> [PROBLEM REQUIREMENTS]
Convert the records from the line with "You are a computer-use agent." through the end of the records into a two-column CSV with the headers instruction and answer, one row per record. Put each field in double quotes and replace any line breaks with spaces.

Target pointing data
--- start ---
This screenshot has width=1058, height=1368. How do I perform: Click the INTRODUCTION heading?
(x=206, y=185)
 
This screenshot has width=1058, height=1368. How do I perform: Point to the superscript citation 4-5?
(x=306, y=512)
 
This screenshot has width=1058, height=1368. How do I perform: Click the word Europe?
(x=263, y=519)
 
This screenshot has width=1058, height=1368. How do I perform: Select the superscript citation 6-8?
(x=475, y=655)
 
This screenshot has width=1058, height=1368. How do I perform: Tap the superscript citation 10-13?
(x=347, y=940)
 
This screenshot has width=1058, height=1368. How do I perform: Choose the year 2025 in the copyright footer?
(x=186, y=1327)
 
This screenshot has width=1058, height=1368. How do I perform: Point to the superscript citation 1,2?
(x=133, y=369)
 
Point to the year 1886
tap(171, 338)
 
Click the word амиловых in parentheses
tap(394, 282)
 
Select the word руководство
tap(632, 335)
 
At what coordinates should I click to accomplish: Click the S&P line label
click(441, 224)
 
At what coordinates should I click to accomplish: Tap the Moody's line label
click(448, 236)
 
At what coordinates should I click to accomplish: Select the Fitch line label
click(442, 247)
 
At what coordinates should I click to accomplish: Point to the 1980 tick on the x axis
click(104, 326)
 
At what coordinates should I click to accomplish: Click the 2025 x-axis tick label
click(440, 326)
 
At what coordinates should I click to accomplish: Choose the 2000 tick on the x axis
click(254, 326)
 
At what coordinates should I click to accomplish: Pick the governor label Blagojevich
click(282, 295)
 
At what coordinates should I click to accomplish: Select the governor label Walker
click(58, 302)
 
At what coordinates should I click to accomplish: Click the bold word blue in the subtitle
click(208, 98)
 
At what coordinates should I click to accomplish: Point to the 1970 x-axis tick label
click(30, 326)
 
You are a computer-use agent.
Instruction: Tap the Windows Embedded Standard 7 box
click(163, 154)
--- end ---
> [TASK RESULT]
instruction,answer
"You are a computer-use agent. Instruction: Tap the Windows Embedded Standard 7 box","click(163, 154)"